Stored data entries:
======

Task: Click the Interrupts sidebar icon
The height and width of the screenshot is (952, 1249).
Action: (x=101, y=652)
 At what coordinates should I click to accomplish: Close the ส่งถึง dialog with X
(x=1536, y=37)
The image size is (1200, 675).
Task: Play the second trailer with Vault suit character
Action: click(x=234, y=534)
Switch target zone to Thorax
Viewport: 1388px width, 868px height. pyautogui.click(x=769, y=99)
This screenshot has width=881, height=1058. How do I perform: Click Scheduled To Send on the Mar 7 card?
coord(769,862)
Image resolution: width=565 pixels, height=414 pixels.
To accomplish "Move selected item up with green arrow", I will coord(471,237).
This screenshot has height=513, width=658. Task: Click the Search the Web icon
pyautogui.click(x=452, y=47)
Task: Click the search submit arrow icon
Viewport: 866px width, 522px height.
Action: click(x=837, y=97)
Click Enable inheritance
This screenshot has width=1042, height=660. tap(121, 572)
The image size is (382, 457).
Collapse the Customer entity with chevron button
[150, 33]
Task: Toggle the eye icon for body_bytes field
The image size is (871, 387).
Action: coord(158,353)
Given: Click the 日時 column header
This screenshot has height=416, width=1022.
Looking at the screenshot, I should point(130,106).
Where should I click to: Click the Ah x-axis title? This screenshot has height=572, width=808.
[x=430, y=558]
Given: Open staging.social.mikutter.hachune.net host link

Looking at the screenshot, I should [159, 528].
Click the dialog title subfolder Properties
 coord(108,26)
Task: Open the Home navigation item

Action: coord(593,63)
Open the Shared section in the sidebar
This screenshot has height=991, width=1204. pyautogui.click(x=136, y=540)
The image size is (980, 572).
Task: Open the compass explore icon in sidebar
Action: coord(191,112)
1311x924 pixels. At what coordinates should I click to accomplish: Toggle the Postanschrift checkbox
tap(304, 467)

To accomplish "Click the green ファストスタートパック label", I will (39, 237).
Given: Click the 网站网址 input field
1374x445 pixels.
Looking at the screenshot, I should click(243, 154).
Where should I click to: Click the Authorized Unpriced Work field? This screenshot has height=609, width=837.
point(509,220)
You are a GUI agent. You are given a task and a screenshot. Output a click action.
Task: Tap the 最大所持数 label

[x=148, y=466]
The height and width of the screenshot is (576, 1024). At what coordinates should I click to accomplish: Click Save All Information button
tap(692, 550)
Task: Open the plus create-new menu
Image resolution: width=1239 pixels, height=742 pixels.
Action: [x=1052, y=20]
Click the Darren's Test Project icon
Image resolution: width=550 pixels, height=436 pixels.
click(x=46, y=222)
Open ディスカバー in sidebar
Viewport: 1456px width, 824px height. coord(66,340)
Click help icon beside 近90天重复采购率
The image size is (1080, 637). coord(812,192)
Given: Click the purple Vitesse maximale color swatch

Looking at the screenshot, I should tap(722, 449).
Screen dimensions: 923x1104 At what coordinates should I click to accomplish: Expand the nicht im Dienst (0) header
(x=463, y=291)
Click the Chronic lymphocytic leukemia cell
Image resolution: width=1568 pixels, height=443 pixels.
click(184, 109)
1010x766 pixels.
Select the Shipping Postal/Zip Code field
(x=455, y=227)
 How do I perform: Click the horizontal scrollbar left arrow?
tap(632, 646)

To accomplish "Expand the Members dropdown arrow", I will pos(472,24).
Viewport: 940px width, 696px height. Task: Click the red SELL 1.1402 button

======

▶ [Task instructions]: Pick from the records each line that contains the word "will" and show it.

▶ [Result of the task]:
To accomplish "Move selected item up with green arrow", I will coord(471,237).
To accomplish "Click the green ファストスタートパック label", I will (39, 237).
To accomplish "Expand the Members dropdown arrow", I will pos(472,24).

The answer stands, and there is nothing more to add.